It’s Not Magic: The Importance of Data in Your Machine Learning and AI Algorithms
Machine learning is not black magic. A simple definition is the application of algorithms to data to uncover useful aspects of the input. There are clearly two parts to this process, though – the algorithms themselves along with the data to train them, and the input data being processed and fed in.
Quite simply, algorithms cannot work well on poor training data volume – and a deficit of this data leaves the system undernourished. Ultimately, the system is left hungry for more. With more data to consume, the system can be trained better and the outcomes are then stronger. Without question, there is a big need for an ample amount of data to offer the system a healthy helping to configure the best outcomes. What is crucial, though, is that the data collected for training is representative of the tasks you intend to perform.
The Difference in Data
When using machine learning (ML) specifically for automatic speech recognition (ASR) technology, two other factors also have to be considered when it comes to data:
- The data that is used for training models to build the actual product
- Data that is fed through the model by the customers that use it
The two are related but should be considered differently as they are used at different times and should not need to be one and the same. Data used for training models is sourced data. It is data that enhances the model for customers to use. Data that is fed into the model by customers using the system should not have to be added to enhance the baseline product model. Additionally, the data security requirements are down to the customer not the ASR provider.
A Data Surplus
For most of the history of ML, data has been a precious commodity. By necessity, the field has had to spend time developing techniques that made optimal use of small amounts of data.

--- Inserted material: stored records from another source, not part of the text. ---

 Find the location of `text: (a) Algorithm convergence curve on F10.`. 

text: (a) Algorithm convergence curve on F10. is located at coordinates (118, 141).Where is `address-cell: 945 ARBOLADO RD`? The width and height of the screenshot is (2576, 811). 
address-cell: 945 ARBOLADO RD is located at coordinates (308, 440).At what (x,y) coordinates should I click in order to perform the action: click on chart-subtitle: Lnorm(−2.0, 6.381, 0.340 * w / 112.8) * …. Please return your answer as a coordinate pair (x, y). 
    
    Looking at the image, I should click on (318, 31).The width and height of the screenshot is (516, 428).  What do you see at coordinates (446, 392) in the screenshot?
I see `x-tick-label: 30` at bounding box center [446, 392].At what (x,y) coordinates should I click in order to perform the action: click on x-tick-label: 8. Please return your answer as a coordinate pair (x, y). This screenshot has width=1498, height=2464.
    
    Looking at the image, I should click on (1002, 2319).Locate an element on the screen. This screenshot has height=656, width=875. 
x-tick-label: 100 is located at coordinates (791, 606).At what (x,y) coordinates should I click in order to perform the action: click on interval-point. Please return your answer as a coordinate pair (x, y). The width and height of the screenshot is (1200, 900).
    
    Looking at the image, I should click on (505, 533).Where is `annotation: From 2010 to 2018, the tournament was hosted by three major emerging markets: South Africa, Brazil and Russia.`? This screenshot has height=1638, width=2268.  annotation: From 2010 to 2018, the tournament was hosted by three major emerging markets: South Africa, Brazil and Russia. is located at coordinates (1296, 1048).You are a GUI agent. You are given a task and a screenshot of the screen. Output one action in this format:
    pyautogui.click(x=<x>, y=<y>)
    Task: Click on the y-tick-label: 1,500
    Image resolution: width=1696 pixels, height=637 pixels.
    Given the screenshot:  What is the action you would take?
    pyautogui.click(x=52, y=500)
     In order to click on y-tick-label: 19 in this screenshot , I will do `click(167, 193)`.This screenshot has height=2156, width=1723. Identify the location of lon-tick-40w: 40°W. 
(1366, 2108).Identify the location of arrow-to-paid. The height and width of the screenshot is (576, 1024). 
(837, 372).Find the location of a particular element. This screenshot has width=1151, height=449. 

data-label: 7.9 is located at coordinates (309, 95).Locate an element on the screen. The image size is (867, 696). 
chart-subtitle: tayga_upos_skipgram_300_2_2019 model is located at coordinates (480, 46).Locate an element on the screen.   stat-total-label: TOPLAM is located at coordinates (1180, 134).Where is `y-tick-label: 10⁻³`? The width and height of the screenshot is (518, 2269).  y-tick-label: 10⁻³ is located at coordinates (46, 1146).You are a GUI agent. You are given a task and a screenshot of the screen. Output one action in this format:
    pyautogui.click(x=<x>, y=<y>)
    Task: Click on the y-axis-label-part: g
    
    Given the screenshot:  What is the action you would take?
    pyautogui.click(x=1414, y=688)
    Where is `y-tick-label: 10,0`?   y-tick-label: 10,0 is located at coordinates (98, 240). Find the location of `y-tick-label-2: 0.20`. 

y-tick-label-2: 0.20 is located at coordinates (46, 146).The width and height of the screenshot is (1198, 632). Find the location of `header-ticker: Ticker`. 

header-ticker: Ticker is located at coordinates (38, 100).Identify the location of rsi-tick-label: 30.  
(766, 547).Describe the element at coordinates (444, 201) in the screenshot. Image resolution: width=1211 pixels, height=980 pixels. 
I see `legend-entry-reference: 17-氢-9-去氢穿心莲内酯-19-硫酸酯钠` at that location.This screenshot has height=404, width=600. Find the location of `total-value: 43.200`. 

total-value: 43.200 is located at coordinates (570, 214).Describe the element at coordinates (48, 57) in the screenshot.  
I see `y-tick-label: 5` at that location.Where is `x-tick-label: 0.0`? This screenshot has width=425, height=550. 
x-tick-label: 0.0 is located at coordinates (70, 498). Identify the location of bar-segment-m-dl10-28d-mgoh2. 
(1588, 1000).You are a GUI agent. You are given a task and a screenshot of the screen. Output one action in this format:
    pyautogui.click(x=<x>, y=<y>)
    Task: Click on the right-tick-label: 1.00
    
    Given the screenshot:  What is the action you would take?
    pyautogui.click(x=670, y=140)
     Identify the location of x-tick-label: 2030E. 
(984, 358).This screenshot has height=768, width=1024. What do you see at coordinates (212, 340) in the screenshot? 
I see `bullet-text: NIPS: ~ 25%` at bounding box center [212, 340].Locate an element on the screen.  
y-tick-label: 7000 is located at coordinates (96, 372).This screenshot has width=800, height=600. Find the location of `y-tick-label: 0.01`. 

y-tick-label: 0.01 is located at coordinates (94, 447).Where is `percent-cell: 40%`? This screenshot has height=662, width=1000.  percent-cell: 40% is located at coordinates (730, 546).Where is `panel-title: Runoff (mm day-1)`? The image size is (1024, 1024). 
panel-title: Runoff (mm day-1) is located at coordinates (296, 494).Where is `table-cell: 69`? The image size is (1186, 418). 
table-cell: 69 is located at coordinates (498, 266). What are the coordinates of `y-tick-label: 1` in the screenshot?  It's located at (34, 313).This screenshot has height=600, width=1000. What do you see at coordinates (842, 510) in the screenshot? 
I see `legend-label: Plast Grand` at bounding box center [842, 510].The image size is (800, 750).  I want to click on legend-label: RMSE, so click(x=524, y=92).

Of late, however, large amounts of data are becoming increasingly available. On a global scale, there are commentators talking about data following Moore’s law, with the amount of raw data doubling roughly every two years. This is great news, right? With the explosion in the use of deep learning – which is even more data-hungry than more traditional machine learning methods – more data will help us learn better and develop more nuanced models. Well, that is true, but only up to a point.
Out With the Bad, In With the Good
It is also important to establish that more data input doesn’t always mean better output. The implicit assumption when it comes to ML and artificial intelligence (AI) is that more data leads to better models and AI systems. However, that is not always necessarily the case. If your data is of poor quality, adding more of it may actually harm your performance as your model will learn irrelevant or even incorrect associations.
The Real World
So how does all of that translate in the real world?
People are impatient and constantly looking for ways to cope with being time-poor. Living in the noisy digital world we now occupy, how do businesses ensure they are using ML and AI solutions responsibly whilst improving customer experiences?
For example, when people call a contact center, they want a speedy resolution. Using ASR can do things like integrate knowledge-based articles, enable real-time insights for agents, get the right answers the first time, and allow agents to see a full call history to ensure they are not covering previous ground. All of these things provide great efficiency. These capabilities sound really useful – but businesses are also required to ensure they are collecting and using the recorded voice data responsibly.
Data security is becoming more prominent within the ever-evolving digital world and new regulations across industries and businesses are ensuring they and their providers have the correct data security in place.
The New Kid On the Block
The AI and ML industry is endlessly developing, and the latest topic is continuous intelligence. To establish continuous intelligence, it obviously has to actually be continuous.
In order to do continuous intelligence, you need to listen to everything all the time, which makes the security concern even higher. What does that “everything” encompass? And what is it being used for exactly? Who has access and how long has the technology been installed?
For example, in a contact center, continuous intelligence for voice capture can open up a whole host of insights to improve customer experience and business workflows. Once the business has the insight, though, it might no longer need to keep the original data. Should it be kept, what can it be used for if it is, and how do you help customers understand this?
These days, we are increasingly concerned about the security of our data. This comes as no surprise, given almost daily news stories about Amazon’s Alexa listening to us in our own homes even without the wake word. So, the question then becomes, how do we satisfy an impatient society whilst also ensuring the security of people’s data?
So How Important is Data Anyway?
To ultimately satiate an ASR system, there needs to be enough data provided to execute the training so good systems can be built – but without committing consumers to giving away data for training that they consider private to achieve these results.
ML algorithms are in a constant state of evolution and techniques are now available that are allowing smaller data sets to be used to bias systems already trained on big data, enabling the use of data within protected silos where needed. In some cases, smaller amounts of data can achieve “good enough” accuracy through the application of clever techniques and data use. The overall issue of data acquisition is not removed – but sometimes fewer data can provide solutions.
It is the responsibility of both the ASR provider and the business solution provider to ensure people’s privacy isn’t being compromised when it comes to capturing voice. If businesses begin to turn to continuous intelligence within their workflows, then the industry must ensure all data is kept secure at all times.
We are already fighting an uphill battle with a lack of trust in voice technology, so the industry must maintain its search for ways to make the technology work better without people’s privacy being compromised.